Der türkische Außenminister Hakan Fidan ist am Donnerstag zu einem zweitägigen Besuch in London eingetroffen, wo er und die britische Außenministerin Yvette Cooper ein Rahmenabkommen für eine strategische Partnerschaft unterzeichnen werden. Dieses Abkommen zielt darauf ab, die Beziehungen zwischen Ankara und London in wichtigen Sektoren zu vertiefen, so das türkische Außenministerium. Dieser Schritt festigt eine Beziehung, die beide Nationen als zunehmend wichtig für regionale Stabilität und Wirtschaftswachstum ansehen.
Fidans Terminkalender in der britischen Hauptstadt begann mit sofortigen diplomatischen Verpflichtungen, die in der erwarteten Unterzeichnungszeremonie mit Cooper um 16 Uhr GMT gipfelten. Sein zweitägiger Besuch umfasst eine Reihe hochrangiger Gespräche, die darauf abzielen, die zukünftige Entwicklung der anglo-türkischen Beziehungen zu gestalten.

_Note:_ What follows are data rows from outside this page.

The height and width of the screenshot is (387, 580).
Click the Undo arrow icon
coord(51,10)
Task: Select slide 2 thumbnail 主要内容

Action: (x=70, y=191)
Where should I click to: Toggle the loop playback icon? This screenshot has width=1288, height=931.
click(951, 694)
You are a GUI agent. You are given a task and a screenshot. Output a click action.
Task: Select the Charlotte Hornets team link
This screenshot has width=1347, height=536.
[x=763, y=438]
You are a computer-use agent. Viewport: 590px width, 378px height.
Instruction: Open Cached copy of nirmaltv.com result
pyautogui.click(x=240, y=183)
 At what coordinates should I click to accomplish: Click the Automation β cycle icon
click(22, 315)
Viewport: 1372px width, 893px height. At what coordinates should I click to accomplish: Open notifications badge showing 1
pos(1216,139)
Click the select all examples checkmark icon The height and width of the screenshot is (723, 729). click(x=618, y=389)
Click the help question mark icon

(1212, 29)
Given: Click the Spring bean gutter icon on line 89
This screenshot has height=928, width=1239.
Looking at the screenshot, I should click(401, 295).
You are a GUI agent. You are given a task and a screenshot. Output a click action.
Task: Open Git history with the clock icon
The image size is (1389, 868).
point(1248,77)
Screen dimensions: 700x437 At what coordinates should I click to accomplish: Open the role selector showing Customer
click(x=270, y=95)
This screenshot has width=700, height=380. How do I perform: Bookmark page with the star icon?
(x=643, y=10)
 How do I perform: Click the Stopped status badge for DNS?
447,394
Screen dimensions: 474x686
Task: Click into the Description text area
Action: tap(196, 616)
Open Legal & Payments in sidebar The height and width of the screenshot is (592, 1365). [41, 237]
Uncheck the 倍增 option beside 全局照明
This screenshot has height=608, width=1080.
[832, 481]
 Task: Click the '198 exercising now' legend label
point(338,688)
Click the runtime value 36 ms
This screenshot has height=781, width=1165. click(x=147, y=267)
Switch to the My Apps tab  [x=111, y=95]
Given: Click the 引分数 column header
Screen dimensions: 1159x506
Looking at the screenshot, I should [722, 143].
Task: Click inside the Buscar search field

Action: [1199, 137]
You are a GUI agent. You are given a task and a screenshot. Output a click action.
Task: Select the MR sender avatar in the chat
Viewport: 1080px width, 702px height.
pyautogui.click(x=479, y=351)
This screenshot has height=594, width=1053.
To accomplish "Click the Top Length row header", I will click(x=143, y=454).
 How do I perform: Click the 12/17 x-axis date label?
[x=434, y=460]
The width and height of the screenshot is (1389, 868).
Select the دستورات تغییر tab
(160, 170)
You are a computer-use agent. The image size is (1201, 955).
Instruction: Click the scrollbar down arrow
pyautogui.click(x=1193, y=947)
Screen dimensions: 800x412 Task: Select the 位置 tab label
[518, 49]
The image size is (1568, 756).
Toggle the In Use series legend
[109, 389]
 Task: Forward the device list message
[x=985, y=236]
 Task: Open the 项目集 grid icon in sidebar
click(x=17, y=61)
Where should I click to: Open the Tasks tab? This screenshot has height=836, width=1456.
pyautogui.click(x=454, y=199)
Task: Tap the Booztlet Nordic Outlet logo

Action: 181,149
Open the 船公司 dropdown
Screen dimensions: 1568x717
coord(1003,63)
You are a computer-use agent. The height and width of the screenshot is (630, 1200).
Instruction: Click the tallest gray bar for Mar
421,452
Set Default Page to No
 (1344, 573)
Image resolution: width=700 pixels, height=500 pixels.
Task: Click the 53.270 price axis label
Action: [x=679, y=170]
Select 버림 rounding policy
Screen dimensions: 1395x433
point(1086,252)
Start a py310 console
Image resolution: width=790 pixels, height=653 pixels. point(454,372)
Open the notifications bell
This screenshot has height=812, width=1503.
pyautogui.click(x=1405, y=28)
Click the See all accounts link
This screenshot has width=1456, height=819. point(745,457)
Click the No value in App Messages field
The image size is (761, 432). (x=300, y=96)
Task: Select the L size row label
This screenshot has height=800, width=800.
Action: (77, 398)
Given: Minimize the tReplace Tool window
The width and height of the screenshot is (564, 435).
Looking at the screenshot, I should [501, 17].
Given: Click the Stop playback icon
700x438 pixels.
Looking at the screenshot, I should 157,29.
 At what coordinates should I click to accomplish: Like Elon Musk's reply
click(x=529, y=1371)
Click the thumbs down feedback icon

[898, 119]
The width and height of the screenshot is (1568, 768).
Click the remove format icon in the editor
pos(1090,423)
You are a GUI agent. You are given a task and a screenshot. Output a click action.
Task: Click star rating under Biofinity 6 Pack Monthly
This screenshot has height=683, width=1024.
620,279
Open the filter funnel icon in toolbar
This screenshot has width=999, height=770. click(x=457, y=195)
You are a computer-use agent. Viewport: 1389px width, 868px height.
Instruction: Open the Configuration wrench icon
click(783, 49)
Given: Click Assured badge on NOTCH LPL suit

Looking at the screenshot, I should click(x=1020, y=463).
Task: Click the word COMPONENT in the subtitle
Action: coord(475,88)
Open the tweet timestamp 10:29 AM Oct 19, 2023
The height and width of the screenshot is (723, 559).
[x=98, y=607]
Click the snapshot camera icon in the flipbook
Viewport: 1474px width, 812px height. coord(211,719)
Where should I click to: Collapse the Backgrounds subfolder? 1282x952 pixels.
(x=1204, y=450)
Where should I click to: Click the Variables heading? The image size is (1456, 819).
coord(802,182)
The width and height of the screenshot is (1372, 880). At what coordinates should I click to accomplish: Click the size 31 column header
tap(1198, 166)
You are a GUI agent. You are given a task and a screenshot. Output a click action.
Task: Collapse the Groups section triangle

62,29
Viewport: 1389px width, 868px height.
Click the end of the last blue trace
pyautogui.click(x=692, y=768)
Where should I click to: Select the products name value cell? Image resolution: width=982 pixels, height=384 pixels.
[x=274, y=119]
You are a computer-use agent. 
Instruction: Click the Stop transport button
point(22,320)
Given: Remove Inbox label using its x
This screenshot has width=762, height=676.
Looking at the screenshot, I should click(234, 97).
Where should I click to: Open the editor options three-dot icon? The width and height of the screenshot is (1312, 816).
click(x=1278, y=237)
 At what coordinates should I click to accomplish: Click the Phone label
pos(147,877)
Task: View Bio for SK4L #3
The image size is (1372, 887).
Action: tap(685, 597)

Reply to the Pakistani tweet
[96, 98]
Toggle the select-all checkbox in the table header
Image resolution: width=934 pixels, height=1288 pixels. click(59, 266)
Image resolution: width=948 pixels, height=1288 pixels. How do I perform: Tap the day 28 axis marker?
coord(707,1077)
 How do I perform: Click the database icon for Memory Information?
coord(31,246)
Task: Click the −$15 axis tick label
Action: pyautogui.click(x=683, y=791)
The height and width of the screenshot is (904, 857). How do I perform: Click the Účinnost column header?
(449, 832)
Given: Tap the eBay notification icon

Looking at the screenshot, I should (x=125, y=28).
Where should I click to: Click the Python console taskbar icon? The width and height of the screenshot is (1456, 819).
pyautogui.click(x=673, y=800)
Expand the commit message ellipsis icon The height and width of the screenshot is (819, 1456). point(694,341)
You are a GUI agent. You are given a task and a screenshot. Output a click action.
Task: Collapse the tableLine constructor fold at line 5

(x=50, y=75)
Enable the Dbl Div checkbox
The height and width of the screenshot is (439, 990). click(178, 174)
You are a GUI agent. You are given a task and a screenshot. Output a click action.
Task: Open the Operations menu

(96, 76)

Dies ist nicht nur eine zeremonielle Reise. Sie hat für beide Seiten erhebliches Gewicht. Das Rahmendokument, dessen genaue Details noch nicht bekannt gegeben wurden, soll die Grundlage für eine verstärkte Zusammenarbeit in den Bereichen Verteidigung und Energie legen.
Türkische Medien haben angedeutet, dass Fidan Ankaras positive Sicht auf den aktuellen Verlauf der bilateralen Beziehungen darlegen und einen starken Wunsch nach weiterer Integration äußern wird. Für Familien und Unternehmen könnte dies stabilere Energiemärkte oder gemeinsame Unternehmungen in der Verteidigungsindustrie bedeuten, die Arbeitsplätze schaffen und Innovationen fördern. Die Politik sagt das eine.
Die Realität sagt etwas anderes. Jenseits der strategischen Partnerschaft steht ein kritischer Punkt auf Fidans Agenda: die Herausforderungen, denen sich türkische Staatsbürger gegenübersehen, die eine unbefristete Aufenthaltsgenehmigung (Indefinite Leave to Remain, ILR) in Großbritannien beantragen. Diplomatische Quellen, zitiert von TRT World, bestätigten, dass der türkische Außenminister Bedenken hinsichtlich der Verzögerungen bei der Bearbeitung dieser Anträge äußern will.
Was dies tatsächlich für Ihre Familie bedeutet, insbesondere für diejenigen, die sich im Vereinigten Königreich ein Leben und eine Karriere aufgebaut haben, ist immense Unsicherheit. Viele haben jahrelang gewartet. Für die schätzungsweise 350.000 bis 500.000 Mitglieder der türkischen Gemeinschaft, die in Großbritannien leben, geht es bei der Sicherung der ILR nicht nur um Bürokratie; es geht um ihre Zukunft, ihr Zugehörigkeitsgefühl und ihre Fähigkeit, die Ausbildung ihrer Kinder und ihren eigenen Ruhestand zu planen.
Diese Verzögerungen können familiäre Bindungen zerreißen, Karrieren stören und immense emotionale Belastungen verursachen. Es ist ein greifbares Anliegen, das die abstrakte Sprache der Diplomatie durchbricht und Tausende von Einzelpersonen direkt betrifft. Die Gespräche zwischen Fidan und Cooper werden sich auch auf breitere geopolitische Fragen erstrecken, einschließlich der laufenden Waffenstillstandsgespräche zwischen den Vereinigten Staaten und dem Iran.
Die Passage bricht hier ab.